Romney Legally Avoids Taxes With Huge Family Trust
Romney has set up a family trust worth at least $100 million
Sep. 28, 2012 -- Republican presidential candidate Mitt Romney has gradually moved $100 million into a family trust, which has allowed him to avoid paying estate taxes.According to Bloomberg News, the trust does not technically qualify as an inheritance, meaning he has been able to legally avoid paying estate and gift taxes, which ran as high as 55 percent in the 1990s.
Romney also has investments abroad, including in the Cayman Islands, and a Swiss bank account.
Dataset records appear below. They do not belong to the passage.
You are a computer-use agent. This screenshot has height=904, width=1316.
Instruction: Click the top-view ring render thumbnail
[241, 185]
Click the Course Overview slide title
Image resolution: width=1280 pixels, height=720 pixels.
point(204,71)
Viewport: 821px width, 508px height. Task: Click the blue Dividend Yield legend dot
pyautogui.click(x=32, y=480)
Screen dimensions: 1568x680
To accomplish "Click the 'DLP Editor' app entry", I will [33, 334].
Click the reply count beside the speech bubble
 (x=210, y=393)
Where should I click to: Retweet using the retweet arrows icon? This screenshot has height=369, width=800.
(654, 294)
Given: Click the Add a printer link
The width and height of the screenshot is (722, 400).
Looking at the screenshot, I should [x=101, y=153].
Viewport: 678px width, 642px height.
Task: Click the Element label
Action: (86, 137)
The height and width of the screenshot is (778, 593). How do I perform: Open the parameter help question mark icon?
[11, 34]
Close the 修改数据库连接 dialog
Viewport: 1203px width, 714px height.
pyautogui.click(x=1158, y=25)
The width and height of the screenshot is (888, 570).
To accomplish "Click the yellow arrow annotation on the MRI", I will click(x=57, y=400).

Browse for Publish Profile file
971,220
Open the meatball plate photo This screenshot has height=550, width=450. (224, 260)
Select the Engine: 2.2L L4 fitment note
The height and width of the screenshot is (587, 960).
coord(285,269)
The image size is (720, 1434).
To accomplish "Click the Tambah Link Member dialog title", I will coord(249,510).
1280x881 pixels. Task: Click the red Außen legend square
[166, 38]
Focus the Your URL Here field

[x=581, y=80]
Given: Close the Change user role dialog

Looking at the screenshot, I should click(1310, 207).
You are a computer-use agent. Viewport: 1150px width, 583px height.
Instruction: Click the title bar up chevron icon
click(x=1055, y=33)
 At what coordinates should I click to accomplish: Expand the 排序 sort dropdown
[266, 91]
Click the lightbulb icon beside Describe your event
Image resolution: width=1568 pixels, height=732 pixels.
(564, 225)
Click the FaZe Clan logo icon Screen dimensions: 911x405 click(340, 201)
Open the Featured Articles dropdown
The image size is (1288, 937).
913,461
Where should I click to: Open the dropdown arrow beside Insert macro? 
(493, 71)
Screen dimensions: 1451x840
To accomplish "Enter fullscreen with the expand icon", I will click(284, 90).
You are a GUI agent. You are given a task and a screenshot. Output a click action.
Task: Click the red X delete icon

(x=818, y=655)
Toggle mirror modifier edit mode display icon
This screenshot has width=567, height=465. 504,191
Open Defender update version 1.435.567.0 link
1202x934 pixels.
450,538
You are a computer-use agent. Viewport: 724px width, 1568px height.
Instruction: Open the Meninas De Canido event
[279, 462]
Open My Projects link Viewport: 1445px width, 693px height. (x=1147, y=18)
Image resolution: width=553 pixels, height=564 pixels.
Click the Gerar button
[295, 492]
He paid a 14 percent tax rate in 2010.
Bloomberg reports the trust was set up for Romney's children and grandchildren, and the money in the trust does not count toward his $250 million net worth.
Bloomberg's Jesse Drucker wrote that, "In January 1999, a trust set up by Mitt Romney for his children and grandchildren reaped a 1,000 percent return on the sale of shares in Internet advertising firm DoubleClick Inc. If Romney had given the cash directly, he could have owed a gift tax at a rate as high as 55 percent. He avoided gift and estate taxes by using a type of generation-skipping trust known to tax planners by the nickname: 'I Dig It.'"
The Obama administration has estimated that closing the loophole would bring the government almost $1 billion in the next decade, an estimate that Stephen Breitstone, co-head of the taxation and wealth preservation group at law firm Meltzer, Lippe, Goldstein and Breitstone LLP, told Bloomberg is laughably low.
While the trust is legal, the timing is somewhat unfortunate for Romney. Democrats have been criticizing the candidate for a recently released video of him saying nearly half the country pays no income taxes and is "dependent upon government."